= Jeffry Korgen =

American writer and comic creator

Jeffry Korgen is an American writer and comic creator.

==Early life and education==
Korgen was raised in Slidell, Louisiana, and holds degrees in philosophy, pastoral ministry, and social work from Boston College.

==Career==
From 1998 to 2008 Korgen served The National Pastoral Life Center as Director of Social Ministries. In 2006 Paulist Press published his book My Lord & My God: Engaging Catholics in Social Ministry. In 2007, Orbis Books published his book Solidarity Will Transform the World: Stories of Hope from Catholic Relief Services.

While researching this book in 2006, Korgen interviewed Rwandans engaged in reconciliation efforts following the Rwandan Genocide. His results were published in America Magazine and showed evidence that peacebuilding projects by the Catholic Relief Services influenced several hundred Rwandan judges who tried cases against the perpetrators of the violence. He further asserts that the involvement of the church intended to improve the care of Rwandans against epidemics such as HIV.
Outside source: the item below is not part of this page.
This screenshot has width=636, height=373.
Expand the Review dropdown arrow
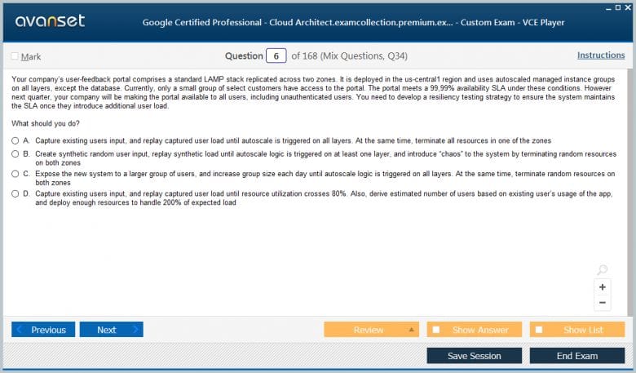(411, 330)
In 2013, Interfaith Worker Justice published his graphic novel Wage Theft, which was sponsored by the US Conference of Catholic Bishops and the Archdiocese of Galveston-Houston
and set in Houston. Paul Buhle wrote of the book that “Throughout the novella, workers of varying demographics face wage theft’s presence in a number of occupations: restaurants, construction, dry cleaning and meatpacking, to name just a few. The comic concludes with reminders that demonstrations, legal aid and faith can renew a sense of dignity for workers who feel dehumanized by their employer’s abuse.” Korgen published the non-fiction book Beyond Empowerment: A Pilgrimage with the Catholic Campaign for Human Development in 2015.   Orbis also published his book The True Cost of Low Prices: The Violence of Globalization.
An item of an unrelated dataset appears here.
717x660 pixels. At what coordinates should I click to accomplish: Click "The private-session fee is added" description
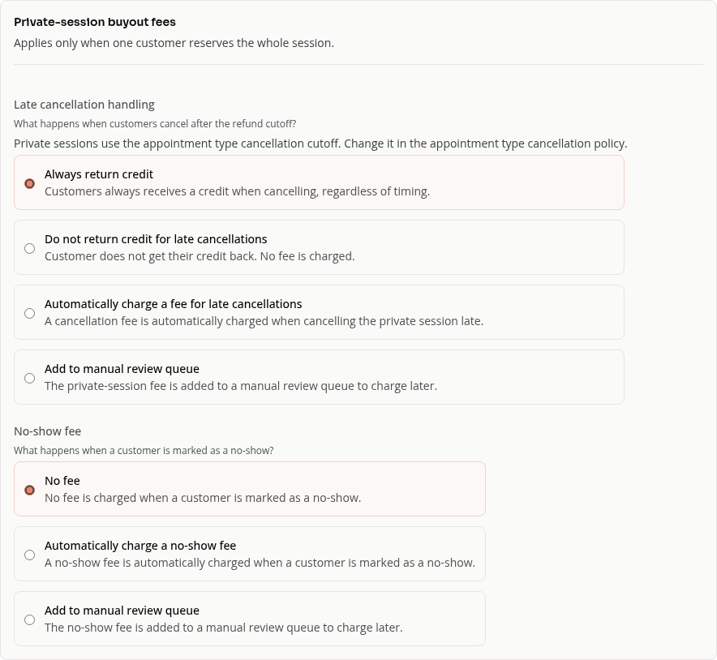241,386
In 2024 Paulist Press published the graphic novel Dorothy Day: Radical Devotion, based upon the life of the eponymous protagonist. A review in the National Catholic Reporter stated that the book’s, “integrated seriousness and humor seems a fitting tribute for Day, who in her wisdom always took the world much more seriously than she took herself. Most essentially, Radical Devotion offers an invaluable compendium for those who want to learn about Dorothy, warts and all.” From 2014 to 2022 Korgen also coordinated the effort of the Archdiocese of New York’s towards the canonization of Dorothy Day.

Korgen has presented at Cambridge University’s Von Hügel Institute for Critical Catholic Inquiry and served as Executive Director of the Department of Diocesan Planning for the Diocese of Metuchen from 2008 to 2014, where he participated as a Greenfaith Fellow.